Action item
Pull every line containing the word "Total" from the records.

Provided material
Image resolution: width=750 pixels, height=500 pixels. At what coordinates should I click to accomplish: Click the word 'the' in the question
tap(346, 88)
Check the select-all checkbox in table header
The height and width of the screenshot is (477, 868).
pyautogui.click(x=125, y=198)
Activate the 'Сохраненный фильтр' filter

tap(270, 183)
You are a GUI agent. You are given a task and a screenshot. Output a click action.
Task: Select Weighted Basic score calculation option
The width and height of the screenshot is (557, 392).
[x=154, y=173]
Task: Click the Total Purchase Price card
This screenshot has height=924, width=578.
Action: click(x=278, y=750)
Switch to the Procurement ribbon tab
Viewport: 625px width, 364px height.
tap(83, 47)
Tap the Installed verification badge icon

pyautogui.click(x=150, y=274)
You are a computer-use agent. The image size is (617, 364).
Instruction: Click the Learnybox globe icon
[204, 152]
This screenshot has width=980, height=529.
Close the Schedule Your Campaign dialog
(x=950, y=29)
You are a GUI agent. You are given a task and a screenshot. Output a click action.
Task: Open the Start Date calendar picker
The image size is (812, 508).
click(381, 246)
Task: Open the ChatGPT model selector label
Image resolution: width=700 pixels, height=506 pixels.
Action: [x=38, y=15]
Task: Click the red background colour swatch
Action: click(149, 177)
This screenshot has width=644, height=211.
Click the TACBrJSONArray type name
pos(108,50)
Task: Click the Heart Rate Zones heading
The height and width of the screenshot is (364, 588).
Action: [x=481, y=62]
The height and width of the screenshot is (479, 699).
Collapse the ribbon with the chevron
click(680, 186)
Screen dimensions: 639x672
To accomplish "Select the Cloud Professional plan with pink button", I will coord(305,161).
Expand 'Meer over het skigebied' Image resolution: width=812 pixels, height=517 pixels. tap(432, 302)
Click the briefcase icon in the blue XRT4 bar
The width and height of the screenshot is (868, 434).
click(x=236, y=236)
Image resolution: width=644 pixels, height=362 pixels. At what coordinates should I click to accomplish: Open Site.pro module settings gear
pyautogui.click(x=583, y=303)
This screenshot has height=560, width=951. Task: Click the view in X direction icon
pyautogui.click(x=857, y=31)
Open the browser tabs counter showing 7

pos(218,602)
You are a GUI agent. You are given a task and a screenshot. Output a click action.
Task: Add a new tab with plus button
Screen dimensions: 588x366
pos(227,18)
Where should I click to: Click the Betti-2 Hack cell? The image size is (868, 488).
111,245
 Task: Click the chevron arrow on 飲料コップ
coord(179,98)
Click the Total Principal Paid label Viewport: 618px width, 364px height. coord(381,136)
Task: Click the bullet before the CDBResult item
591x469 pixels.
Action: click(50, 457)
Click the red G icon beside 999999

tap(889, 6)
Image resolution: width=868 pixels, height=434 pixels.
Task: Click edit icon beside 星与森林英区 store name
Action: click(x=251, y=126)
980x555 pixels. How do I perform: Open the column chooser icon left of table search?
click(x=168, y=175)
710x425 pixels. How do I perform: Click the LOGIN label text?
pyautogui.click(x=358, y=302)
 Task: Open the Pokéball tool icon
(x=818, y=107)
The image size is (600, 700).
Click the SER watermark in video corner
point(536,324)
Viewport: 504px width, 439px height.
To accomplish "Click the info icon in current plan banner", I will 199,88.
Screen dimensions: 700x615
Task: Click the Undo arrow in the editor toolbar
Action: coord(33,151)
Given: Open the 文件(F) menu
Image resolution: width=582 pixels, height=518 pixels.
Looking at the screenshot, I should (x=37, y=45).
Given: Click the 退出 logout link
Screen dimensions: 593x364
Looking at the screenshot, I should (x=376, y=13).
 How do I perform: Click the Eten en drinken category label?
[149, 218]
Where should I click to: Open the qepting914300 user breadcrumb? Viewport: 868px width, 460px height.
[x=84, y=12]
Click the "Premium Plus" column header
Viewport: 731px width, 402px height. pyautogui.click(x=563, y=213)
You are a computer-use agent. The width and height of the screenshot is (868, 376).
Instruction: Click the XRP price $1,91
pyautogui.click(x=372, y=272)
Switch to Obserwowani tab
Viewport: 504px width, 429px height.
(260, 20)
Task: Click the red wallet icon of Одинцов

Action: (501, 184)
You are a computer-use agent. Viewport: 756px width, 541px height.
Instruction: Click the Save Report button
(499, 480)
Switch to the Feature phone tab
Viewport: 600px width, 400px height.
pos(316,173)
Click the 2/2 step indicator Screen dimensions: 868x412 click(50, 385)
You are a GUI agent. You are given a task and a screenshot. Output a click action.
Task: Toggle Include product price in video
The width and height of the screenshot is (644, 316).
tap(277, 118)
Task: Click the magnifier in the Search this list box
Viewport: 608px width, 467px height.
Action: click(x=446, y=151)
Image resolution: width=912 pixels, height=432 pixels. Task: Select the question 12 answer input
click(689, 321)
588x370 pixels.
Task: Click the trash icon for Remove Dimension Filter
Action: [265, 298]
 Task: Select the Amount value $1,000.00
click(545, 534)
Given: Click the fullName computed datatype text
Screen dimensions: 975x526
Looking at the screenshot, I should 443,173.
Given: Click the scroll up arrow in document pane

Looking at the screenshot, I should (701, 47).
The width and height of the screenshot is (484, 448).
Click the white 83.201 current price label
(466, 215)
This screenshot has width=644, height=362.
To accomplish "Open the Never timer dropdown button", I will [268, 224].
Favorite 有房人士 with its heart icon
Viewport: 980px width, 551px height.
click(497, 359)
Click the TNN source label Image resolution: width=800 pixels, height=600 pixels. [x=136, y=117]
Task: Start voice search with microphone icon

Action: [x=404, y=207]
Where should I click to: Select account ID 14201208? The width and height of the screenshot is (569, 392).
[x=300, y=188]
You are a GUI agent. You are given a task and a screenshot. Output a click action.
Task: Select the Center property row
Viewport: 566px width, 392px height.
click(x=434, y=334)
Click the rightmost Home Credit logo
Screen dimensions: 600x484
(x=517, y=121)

Response to the exercise
Task: Click the Total Purchase Price card
Click the Total Principal Paid label Viewport: 618px width, 364px height. coord(381,136)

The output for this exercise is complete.